As I commented in my last blog, due diligence around software licensing during any takeover should be a primary activity, otherwise it can quickly lead to compliance risks (unplanned costs) and over spend (unnecessary cost).

Example - post-audit approach

We’ve seen at first-hand is when a company (that approached us post-audit) had invested into another organization.
Having made an acquisition for just over $40 million, it subsequently got hit with several vendor audits (remember what I said previously about M&A activity being a key audit trigger) which amounted to $29 million in a shortfall of licenses, based on what was installed versus what they now owned.
That takeover would never have gone through (at least, in the form that it did) had the acquiring organization realized that they were buying so much debt.
Ultimately, the investing company found to their cost that they had not purchased the target company for its true value.
Commercially, the acquisition still might have gone ahead, but the new owner would have at least demanded the software licensing shortfall be addressed prior to any money changing hands, or at least factored that into the buying price.

Example - pre-audit approach

Another Snow customer in the United States acquires scores of companies every year. As part of their standard due diligence process during a takeover, they use Snow License Manager to look at the licensing position across the top five software publishers in target companies.
It takes the existing inventory of the network, scans the environment and brings the entitlements into the SAM platform.

In 2014, the company pulled out of two planned acquisitions due to identifying massive shortfalls in software licenses. One of the target organizations themselves then invested in Snow License Manager and quickly cleaned up its environment, removing unused software and in the process mitigated more than 85% of its original liability.

As a direct result of their investment in SAM practices and technologies, this same organization reduced the cost of their software renewals in 2015 by 30%, representing a saving of up to US $4 million. 

As of writing, the acquisition talks are back on track.
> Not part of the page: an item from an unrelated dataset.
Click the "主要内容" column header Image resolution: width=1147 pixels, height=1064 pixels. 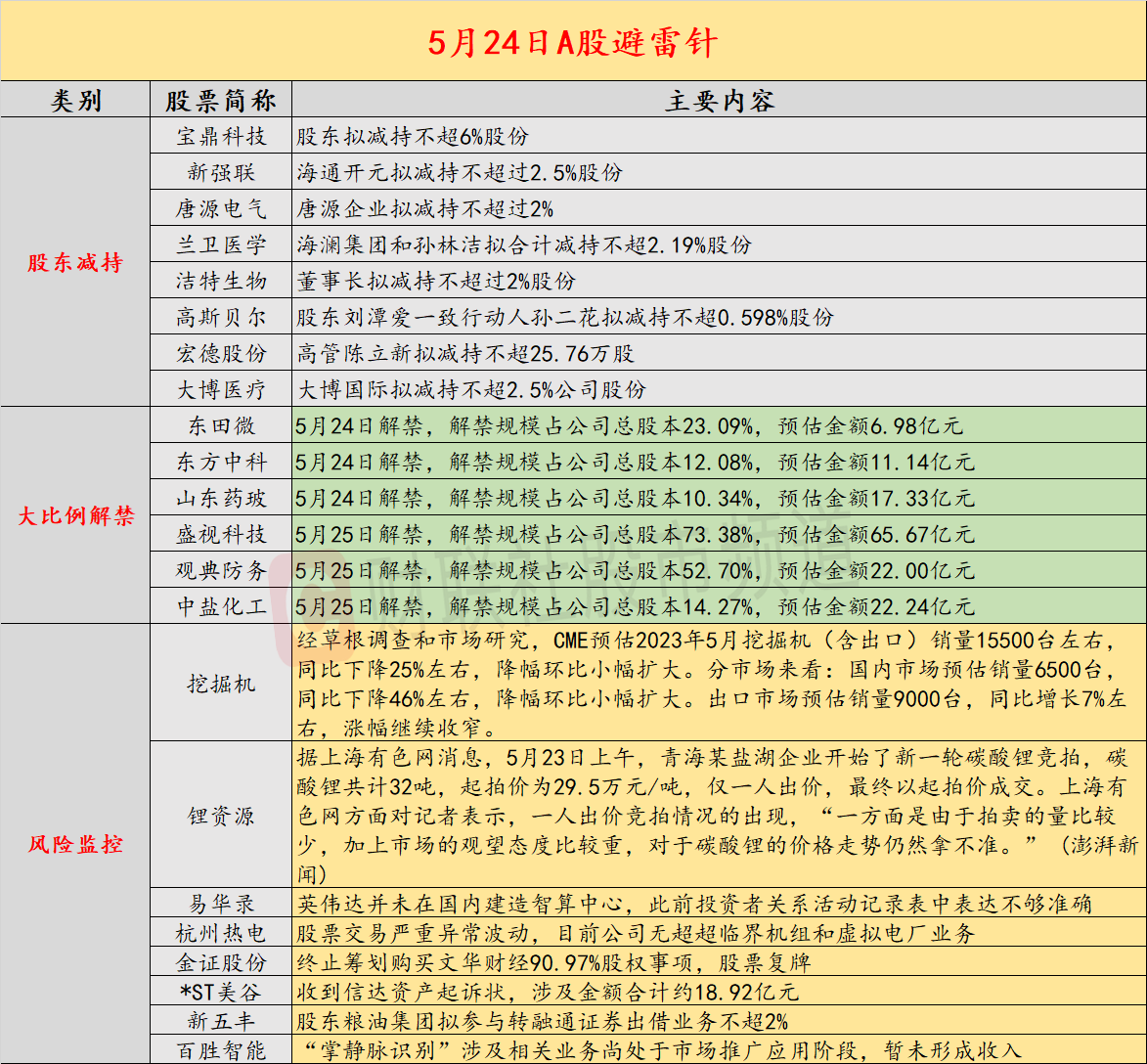719,101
These examples highlight the importance of ensuring that the software licensing position is managed, controlled and factored into the cost of the takeover, as it can make all the difference – it can run into $ millions - in the ultimate success of an acquisition.
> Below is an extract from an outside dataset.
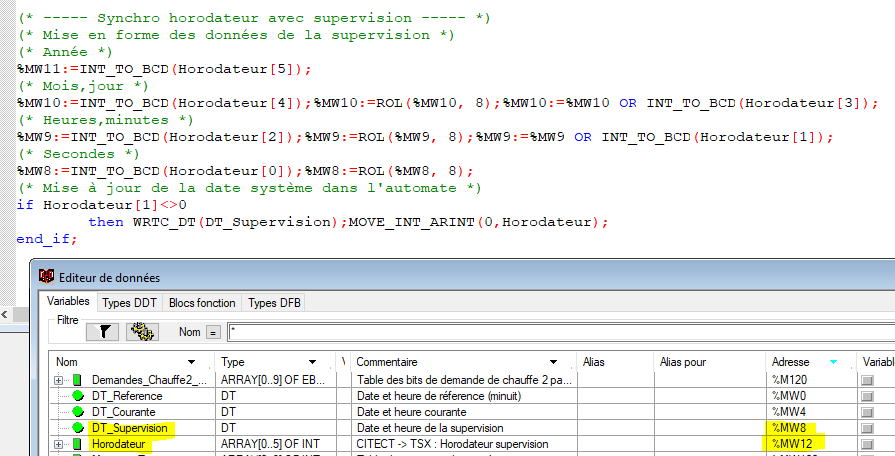Toggle the Variable checkbox for DT_Supervision row

point(867,428)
In the next and final part of this particular blog series, I’ll discuss what considerations are needed to mitigate risk around software licensing and how to avoid being under-licensed when audits take place. Generally, waiting till the point of audit means that it’s already too late to have the upper-hand to negotiate favorable terms for software. 
You will be in a much better position if you have optimized your estate at the time of acquisition and performed the necessary activities of either buying enough licenses to be compliant or addressing the surplus.